++++ Information provided ++++

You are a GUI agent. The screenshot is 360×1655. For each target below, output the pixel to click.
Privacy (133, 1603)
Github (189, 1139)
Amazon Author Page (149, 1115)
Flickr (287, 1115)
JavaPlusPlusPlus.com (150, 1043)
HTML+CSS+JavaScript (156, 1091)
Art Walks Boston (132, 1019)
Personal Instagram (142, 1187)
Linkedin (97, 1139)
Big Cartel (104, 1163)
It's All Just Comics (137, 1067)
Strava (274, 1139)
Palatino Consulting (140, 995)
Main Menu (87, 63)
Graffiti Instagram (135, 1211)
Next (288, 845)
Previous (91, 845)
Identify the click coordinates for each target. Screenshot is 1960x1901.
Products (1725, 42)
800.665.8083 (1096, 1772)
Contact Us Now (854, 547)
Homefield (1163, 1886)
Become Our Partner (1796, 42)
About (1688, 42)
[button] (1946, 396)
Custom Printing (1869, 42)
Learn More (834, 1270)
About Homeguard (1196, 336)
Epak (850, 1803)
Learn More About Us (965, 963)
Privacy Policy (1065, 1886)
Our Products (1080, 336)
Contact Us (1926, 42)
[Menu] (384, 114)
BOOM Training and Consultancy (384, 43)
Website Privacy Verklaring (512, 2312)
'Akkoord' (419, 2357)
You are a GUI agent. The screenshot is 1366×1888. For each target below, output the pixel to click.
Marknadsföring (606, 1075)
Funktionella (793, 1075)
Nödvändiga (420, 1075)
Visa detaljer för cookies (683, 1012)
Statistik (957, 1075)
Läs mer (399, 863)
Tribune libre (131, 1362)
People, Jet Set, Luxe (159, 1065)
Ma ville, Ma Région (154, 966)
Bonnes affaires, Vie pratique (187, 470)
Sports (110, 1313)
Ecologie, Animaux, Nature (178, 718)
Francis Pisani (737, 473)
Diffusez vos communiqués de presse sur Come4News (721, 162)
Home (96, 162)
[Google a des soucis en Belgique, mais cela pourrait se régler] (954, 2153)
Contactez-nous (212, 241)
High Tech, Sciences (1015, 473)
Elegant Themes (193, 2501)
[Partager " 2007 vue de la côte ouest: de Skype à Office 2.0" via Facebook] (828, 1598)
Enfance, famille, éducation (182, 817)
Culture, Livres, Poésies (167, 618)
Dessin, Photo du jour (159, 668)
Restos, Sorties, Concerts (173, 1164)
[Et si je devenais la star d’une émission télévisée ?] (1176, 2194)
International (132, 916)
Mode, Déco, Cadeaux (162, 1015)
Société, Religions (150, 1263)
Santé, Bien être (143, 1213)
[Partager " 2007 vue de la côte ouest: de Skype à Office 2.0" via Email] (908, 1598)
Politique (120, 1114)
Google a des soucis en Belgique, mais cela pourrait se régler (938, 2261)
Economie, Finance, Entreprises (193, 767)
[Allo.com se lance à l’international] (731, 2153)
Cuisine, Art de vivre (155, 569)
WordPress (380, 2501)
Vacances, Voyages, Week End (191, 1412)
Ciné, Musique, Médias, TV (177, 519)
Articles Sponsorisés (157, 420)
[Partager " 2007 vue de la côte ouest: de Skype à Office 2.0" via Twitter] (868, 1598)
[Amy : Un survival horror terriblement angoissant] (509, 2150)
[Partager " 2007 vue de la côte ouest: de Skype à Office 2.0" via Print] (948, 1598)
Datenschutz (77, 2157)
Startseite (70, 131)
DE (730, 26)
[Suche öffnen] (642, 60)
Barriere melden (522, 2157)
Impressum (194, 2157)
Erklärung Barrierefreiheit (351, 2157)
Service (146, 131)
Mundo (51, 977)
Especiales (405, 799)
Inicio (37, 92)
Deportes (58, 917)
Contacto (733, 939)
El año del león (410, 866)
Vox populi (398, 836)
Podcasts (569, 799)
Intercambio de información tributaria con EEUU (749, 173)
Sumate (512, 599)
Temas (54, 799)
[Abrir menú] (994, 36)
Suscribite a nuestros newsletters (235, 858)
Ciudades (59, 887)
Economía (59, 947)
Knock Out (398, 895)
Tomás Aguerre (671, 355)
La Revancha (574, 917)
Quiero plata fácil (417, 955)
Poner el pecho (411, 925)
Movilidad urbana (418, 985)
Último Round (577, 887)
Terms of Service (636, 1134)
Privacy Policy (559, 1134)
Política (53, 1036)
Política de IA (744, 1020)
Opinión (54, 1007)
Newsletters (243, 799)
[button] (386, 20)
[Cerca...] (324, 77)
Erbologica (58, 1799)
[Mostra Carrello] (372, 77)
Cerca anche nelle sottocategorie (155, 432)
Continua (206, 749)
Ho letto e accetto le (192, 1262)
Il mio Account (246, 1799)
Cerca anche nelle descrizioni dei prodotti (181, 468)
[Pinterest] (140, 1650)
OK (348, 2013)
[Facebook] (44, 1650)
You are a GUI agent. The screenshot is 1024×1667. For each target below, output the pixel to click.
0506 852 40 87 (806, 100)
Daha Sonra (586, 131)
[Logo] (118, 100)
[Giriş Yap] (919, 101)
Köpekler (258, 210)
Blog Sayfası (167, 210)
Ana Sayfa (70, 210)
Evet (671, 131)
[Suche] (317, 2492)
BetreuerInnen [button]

++++

- **Problem to solve**:
With no alteration of any kind, give the data again in full.

- **Response to this task**:
You are a GUI agent. The screenshot is 360×1655. For each target below, output the pixel to click.
Privacy (133, 1603)
Github (189, 1139)
Amazon Author Page (149, 1115)
Flickr (287, 1115)
JavaPlusPlusPlus.com (150, 1043)
HTML+CSS+JavaScript (156, 1091)
Art Walks Boston (132, 1019)
Personal Instagram (142, 1187)
Linkedin (97, 1139)
Big Cartel (104, 1163)
It's All Just Comics (137, 1067)
Strava (274, 1139)
Palatino Consulting (140, 995)
Main Menu (87, 63)
Graffiti Instagram (135, 1211)
Next (288, 845)
Previous (91, 845)
Identify the click coordinates for each target. Screenshot is 1960x1901.
Products (1725, 42)
800.665.8083 (1096, 1772)
Contact Us Now (854, 547)
Homefield (1163, 1886)
Become Our Partner (1796, 42)
About (1688, 42)
[button] (1946, 396)
Custom Printing (1869, 42)
Learn More (834, 1270)
About Homeguard (1196, 336)
Epak (850, 1803)
Learn More About Us (965, 963)
Privacy Policy (1065, 1886)
Our Products (1080, 336)
Contact Us (1926, 42)
[Menu] (384, 114)
BOOM Training and Consultancy (384, 43)
Website Privacy Verklaring (512, 2312)
'Akkoord' (419, 2357)
You are a GUI agent. The screenshot is 1366×1888. For each target below, output the pixel to click.
Marknadsföring (606, 1075)
Funktionella (793, 1075)
Nödvändiga (420, 1075)
Visa detaljer för cookies (683, 1012)
Statistik (957, 1075)
Läs mer (399, 863)
Tribune libre (131, 1362)
People, Jet Set, Luxe (159, 1065)
Ma ville, Ma Région (154, 966)
Bonnes affaires, Vie pratique (187, 470)
Sports (110, 1313)
Ecologie, Animaux, Nature (178, 718)
Francis Pisani (737, 473)
Diffusez vos communiqués de presse sur Come4News (721, 162)
Home (96, 162)
[Google a des soucis en Belgique, mais cela pourrait se régler] (954, 2153)
Contactez-nous (212, 241)
High Tech, Sciences (1015, 473)
Elegant Themes (193, 2501)
[Partager " 2007 vue de la côte ouest: de Skype à Office 2.0" via Facebook] (828, 1598)
Enfance, famille, éducation (182, 817)
Culture, Livres, Poésies (167, 618)
Dessin, Photo du jour (159, 668)
Restos, Sorties, Concerts (173, 1164)
[Et si je devenais la star d’une émission télévisée ?] (1176, 2194)
International (132, 916)
Mode, Déco, Cadeaux (162, 1015)
Société, Religions (150, 1263)
Santé, Bien être (143, 1213)
[Partager " 2007 vue de la côte ouest: de Skype à Office 2.0" via Email] (908, 1598)
Politique (120, 1114)
Google a des soucis en Belgique, mais cela pourrait se régler (938, 2261)
Economie, Finance, Entreprises (193, 767)
[Allo.com se lance à l’international] (731, 2153)
Cuisine, Art de vivre (155, 569)
WordPress (380, 2501)
Vacances, Voyages, Week End (191, 1412)
Ciné, Musique, Médias, TV (177, 519)
Articles Sponsorisés (157, 420)
[Partager " 2007 vue de la côte ouest: de Skype à Office 2.0" via Twitter] (868, 1598)
[Amy : Un survival horror terriblement angoissant] (509, 2150)
[Partager " 2007 vue de la côte ouest: de Skype à Office 2.0" via Print] (948, 1598)
Datenschutz (77, 2157)
Startseite (70, 131)
DE (730, 26)
[Suche öffnen] (642, 60)
Barriere melden (522, 2157)
Impressum (194, 2157)
Erklärung Barrierefreiheit (351, 2157)
Service (146, 131)
Mundo (51, 977)
Especiales (405, 799)
Inicio (37, 92)
Deportes (58, 917)
Contacto (733, 939)
El año del león (410, 866)
Vox populi (398, 836)
Podcasts (569, 799)
Intercambio de información tributaria con EEUU (749, 173)
Sumate (512, 599)
Temas (54, 799)
[Abrir menú] (994, 36)
Suscribite a nuestros newsletters (235, 858)
Ciudades (59, 887)
Economía (59, 947)
Knock Out (398, 895)
Tomás Aguerre (671, 355)
La Revancha (574, 917)
Quiero plata fácil (417, 955)
Poner el pecho (411, 925)
Movilidad urbana (418, 985)
Último Round (577, 887)
Terms of Service (636, 1134)
Privacy Policy (559, 1134)
Política (53, 1036)
Política de IA (744, 1020)
Opinión (54, 1007)
Newsletters (243, 799)
[button] (386, 20)
[Cerca...] (324, 77)
Erbologica (58, 1799)
[Mostra Carrello] (372, 77)
Cerca anche nelle sottocategorie (155, 432)
Continua (206, 749)
Ho letto e accetto le (192, 1262)
Il mio Account (246, 1799)
Cerca anche nelle descrizioni dei prodotti (181, 468)
[Pinterest] (140, 1650)
OK (348, 2013)
[Facebook] (44, 1650)
You are a GUI agent. The screenshot is 1024×1667. For each target below, output the pixel to click.
0506 852 40 87 (806, 100)
Daha Sonra (586, 131)
[Logo] (118, 100)
[Giriş Yap] (919, 101)
Köpekler (258, 210)
Blog Sayfası (167, 210)
Ana Sayfa (70, 210)
Evet (671, 131)
[Suche] (317, 2492)
BetreuerInnen [button]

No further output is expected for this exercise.